··· Given text ···
If you are not one of the eight percent of Americans who suffer from a crippling fear of Friday the 13ths, then you have no excuse to not attend the Smokin' Bandits on Friday night at The Frequency in Madison. Gearing up for their ridiculously fun festival in June, Bandit County Fair Music Festival, this Midwestern band will undoubtedly put everything on the line and shred their "Blues grass-n-roll" hearts out. The Bandits packed the High Noon Saloon in March, so put on your dancing shoes and show up on time.


Joining the Bandits will be Madison rock band Clovis Mann. And just like this is the only Friday the 13th happening this year, this may be your only chance to see these two bands performing together in Madison this summer (although you can catch them both at Bandit County Fair). No stranger to the Midwestern music scene themselves, Clovis Mann's incendiary album, Metamorphic, released in 2010, was chosen as one of the best local albums of the year by the Isthmus. If you attend this show, Friday just might be your lucky day.
··· Dataset entries ···
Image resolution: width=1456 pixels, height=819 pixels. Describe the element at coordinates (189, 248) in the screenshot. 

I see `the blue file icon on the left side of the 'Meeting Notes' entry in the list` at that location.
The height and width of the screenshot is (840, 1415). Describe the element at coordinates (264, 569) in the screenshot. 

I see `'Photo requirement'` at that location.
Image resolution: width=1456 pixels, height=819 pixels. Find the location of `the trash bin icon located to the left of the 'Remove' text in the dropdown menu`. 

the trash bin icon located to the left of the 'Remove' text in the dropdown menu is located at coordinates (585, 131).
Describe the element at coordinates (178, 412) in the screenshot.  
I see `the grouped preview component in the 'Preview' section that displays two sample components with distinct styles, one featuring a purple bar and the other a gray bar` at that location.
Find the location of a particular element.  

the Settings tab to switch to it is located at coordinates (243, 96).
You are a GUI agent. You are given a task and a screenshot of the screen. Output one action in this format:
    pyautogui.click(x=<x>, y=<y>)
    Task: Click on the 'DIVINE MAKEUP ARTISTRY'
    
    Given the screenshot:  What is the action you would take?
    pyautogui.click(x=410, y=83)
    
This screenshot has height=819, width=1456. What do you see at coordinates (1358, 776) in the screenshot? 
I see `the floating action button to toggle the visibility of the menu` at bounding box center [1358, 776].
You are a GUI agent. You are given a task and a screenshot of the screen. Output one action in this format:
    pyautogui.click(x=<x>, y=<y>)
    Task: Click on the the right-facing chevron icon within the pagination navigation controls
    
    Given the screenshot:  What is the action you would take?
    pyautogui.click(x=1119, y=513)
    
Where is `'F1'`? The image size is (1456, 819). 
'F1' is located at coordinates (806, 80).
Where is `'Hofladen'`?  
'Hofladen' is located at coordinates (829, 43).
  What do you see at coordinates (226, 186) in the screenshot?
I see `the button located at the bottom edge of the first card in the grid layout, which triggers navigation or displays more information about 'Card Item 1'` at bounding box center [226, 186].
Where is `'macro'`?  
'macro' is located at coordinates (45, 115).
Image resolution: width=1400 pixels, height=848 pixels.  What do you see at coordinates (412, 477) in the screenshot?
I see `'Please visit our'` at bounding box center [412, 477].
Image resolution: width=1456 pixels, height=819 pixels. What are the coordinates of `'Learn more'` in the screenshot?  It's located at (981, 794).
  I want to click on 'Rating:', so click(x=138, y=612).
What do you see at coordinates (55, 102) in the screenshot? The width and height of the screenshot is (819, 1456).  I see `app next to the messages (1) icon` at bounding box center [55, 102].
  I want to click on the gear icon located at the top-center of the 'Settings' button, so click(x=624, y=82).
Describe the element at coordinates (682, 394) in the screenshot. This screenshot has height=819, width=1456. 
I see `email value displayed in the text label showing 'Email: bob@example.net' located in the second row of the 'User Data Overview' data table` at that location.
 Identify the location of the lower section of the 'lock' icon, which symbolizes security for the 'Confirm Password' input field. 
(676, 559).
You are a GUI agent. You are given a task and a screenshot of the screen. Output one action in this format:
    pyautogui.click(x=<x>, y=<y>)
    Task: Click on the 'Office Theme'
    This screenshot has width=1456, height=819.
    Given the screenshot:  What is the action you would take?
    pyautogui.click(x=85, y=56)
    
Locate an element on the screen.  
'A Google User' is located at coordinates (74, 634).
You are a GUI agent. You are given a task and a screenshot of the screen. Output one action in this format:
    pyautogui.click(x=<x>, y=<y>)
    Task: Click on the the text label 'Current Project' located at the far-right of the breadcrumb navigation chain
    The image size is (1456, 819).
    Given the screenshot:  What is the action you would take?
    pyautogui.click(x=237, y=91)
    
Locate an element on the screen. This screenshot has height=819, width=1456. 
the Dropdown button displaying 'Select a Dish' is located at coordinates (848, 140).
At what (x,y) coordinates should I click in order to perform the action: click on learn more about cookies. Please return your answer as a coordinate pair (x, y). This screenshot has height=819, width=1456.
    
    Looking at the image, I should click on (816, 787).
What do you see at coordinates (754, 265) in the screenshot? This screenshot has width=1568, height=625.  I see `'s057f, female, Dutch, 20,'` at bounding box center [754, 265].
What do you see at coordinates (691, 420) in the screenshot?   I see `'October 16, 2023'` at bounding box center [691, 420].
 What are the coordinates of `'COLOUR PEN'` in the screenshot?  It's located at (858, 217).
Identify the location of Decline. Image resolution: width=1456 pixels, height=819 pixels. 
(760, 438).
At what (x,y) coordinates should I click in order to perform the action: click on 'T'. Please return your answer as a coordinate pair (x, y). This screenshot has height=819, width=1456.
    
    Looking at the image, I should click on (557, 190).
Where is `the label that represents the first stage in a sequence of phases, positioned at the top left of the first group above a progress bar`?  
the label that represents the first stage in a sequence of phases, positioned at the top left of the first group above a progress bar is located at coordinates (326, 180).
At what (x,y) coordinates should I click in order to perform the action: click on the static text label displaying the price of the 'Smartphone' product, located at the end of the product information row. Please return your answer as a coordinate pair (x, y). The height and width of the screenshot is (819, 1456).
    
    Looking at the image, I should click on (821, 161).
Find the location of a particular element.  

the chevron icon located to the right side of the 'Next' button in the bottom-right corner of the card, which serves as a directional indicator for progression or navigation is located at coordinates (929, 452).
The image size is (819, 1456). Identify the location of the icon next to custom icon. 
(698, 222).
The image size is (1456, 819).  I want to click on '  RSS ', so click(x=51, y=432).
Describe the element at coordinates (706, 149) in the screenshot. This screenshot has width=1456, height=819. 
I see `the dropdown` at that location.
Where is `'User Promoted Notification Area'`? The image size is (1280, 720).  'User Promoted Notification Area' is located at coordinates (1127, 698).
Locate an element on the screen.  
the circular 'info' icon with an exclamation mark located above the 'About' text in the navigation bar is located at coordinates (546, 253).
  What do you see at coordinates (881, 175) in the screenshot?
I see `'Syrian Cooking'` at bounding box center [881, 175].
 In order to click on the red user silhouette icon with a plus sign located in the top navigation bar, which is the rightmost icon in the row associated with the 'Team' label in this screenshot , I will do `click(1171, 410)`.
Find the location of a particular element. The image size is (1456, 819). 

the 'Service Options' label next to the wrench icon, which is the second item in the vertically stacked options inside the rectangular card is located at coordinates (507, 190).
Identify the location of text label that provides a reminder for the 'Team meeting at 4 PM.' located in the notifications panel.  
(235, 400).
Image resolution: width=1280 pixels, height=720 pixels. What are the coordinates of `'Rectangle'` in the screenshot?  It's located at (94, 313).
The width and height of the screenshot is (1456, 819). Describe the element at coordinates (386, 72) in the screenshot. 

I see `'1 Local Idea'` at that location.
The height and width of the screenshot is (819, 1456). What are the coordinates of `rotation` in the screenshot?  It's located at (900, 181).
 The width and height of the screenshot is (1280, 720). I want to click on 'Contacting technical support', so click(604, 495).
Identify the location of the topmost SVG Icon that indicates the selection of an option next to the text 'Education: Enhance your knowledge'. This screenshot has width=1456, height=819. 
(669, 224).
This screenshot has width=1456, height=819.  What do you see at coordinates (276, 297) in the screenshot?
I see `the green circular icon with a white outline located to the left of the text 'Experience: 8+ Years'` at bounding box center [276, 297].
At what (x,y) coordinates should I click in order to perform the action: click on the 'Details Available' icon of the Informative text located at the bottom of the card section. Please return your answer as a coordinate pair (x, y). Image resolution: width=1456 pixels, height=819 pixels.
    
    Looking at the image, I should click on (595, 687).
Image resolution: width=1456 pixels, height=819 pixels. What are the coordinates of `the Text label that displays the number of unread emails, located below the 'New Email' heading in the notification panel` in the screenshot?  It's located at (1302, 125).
···
**Exercise goal**
Please continue the concert preview about the Smokin' Bandits and Clovis Mann above from where it stops.

**Response**
Details: The Smokin' Bandits/ Clovis Mann, Friday, May 13th at The Frequency, 9:30 p.m., 18+, $7

- dane101.com


Discography

Walkin' Thru - 2005 - Full-length Album
In The Grain - 2007 - Full-length Album

Photos

Bio

The Smokin' Bandits have been a staple on a powerful Midwest music scene for a decade with their original, high-energy form of music dubbed "Grass n' Roll." With an ever-growing, loyal, and dedicated fan-base along with a wide catalog of original material mixing influences ranging from Willie Nelson to The Allman Brothers Band, Little Feat to Leftover Salmon, the band brings a powerhouse performance each time they take the stage sure to make you move, shake, and promising for every show to be one of different form. Forming as a string band in La Crosse, WI in 2003, the Bandits electrified in 2004 to form a sound that is uniquely theirs but reaches to music lovers of all different genres and generations.

2013 marks the band's 10th Anniversary, and The Smokin' Bandits have headlining performances scheduled at venues and festivals this Spring/Summer across the Midwest kicking off with a sold out show at The Muse Theatre (La Crosse, WI), and also including the High Noon Saloon (Madison, WI), Whiskey Junction (Minneapolis, MN), Bandit County Fair Music Festival (De Soto, WI), Riverfest (La Crosse, WI), and PeopleFest (Hillsboro, WI). They will also be opening for country music hall-of-famer Merle Haggard in July and performing at the 13th Annual Big Wu Family Reunion in Morristown, MN in August.

Late Spring brought the return of their Bandit County Fair Music Festival held June 7-8, 2013 along the beautiful Mississippi River in De Soto, WI. Joining the Bandits at this year's festival was once again some of the finest regional and national talent the Midwest has to offer including Reed Grimm & Shoeless Revolution, Fat Maw Rooney, God Johnson, Horseshoes & Hand Grenades, The People Brothers Band, Mark Joseph & the American Soul, TUGG, Evergreen Grass Band, Moon Boot Posse, SoapBox Project, Clovis Mann, and many more.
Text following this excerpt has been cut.